Saved entries
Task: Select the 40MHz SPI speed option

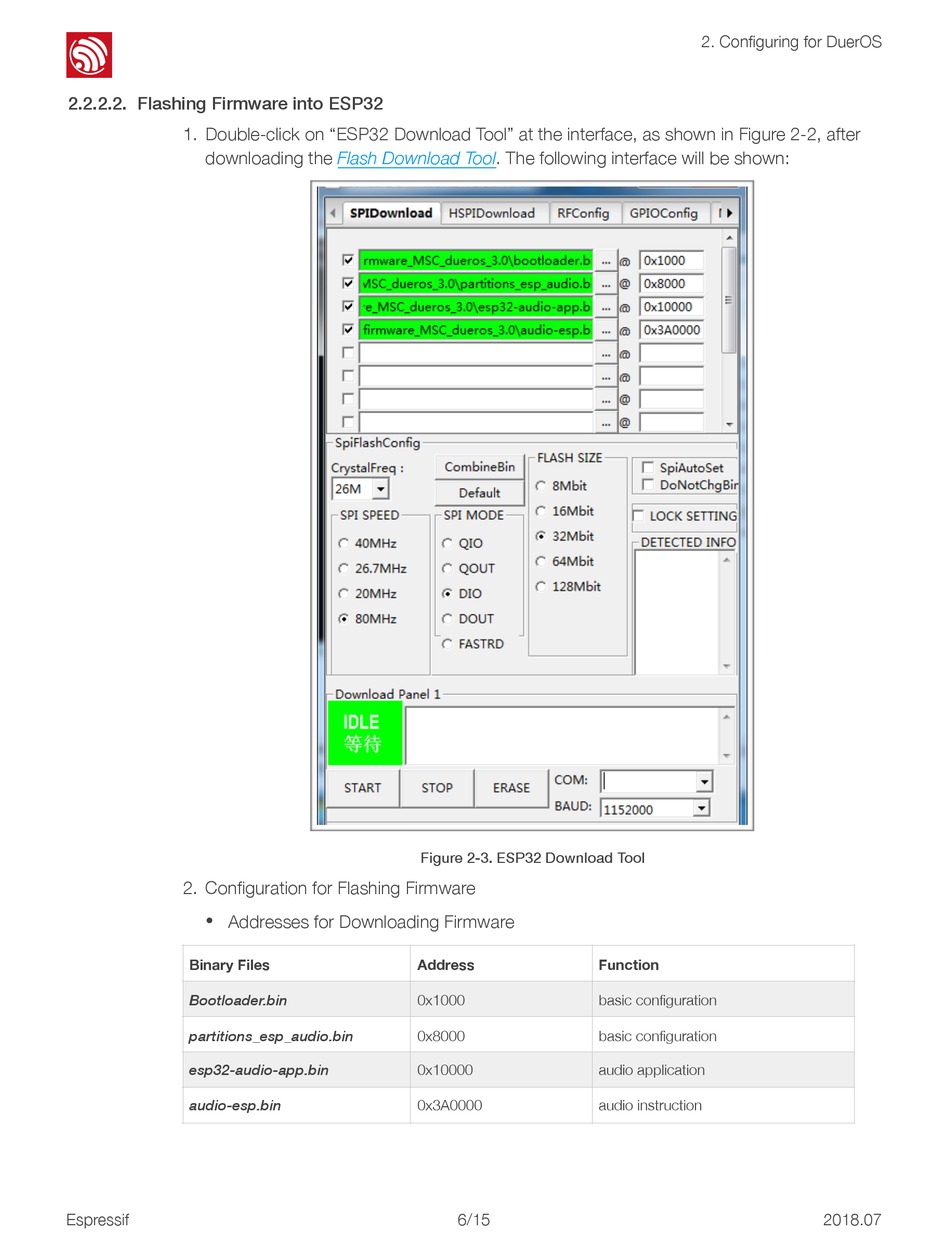Action: point(344,544)
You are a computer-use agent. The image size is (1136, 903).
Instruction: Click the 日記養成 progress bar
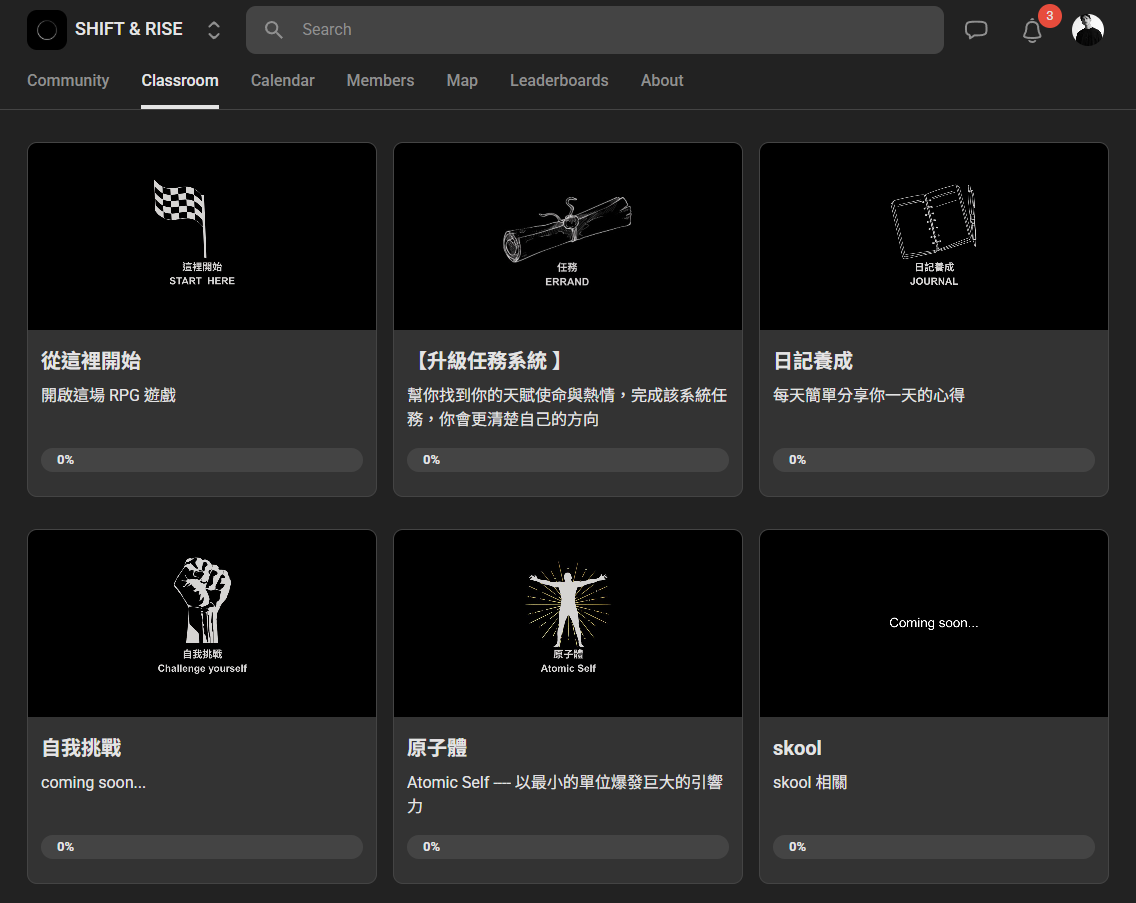tap(933, 460)
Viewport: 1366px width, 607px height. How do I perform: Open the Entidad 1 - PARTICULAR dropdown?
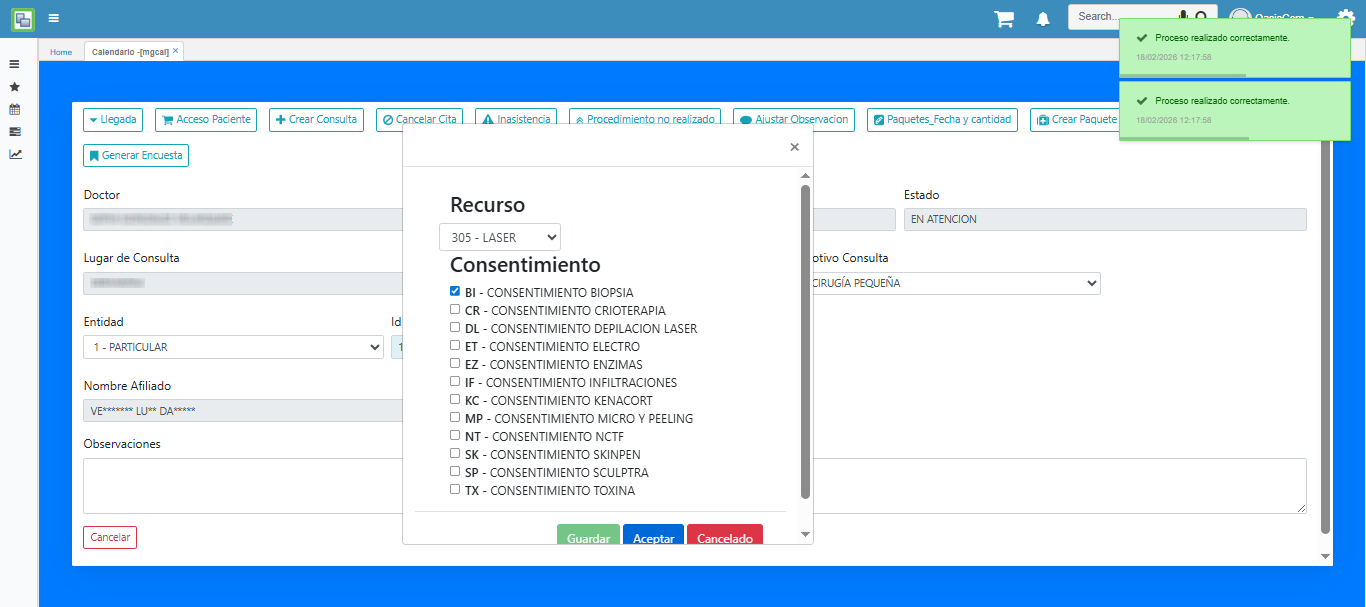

▶ _Work to be completed_:
Your copy of the data should match it exactly, apart from the images, which are omitted.

▶ _The completed task_:
Task: Select the 40MHz SPI speed option

Action: point(344,544)
You are a computer-use agent. The image size is (1136, 903).
Instruction: Click the 日記養成 progress bar
tap(933, 460)
Viewport: 1366px width, 607px height. How do I perform: Open the Entidad 1 - PARTICULAR dropdown?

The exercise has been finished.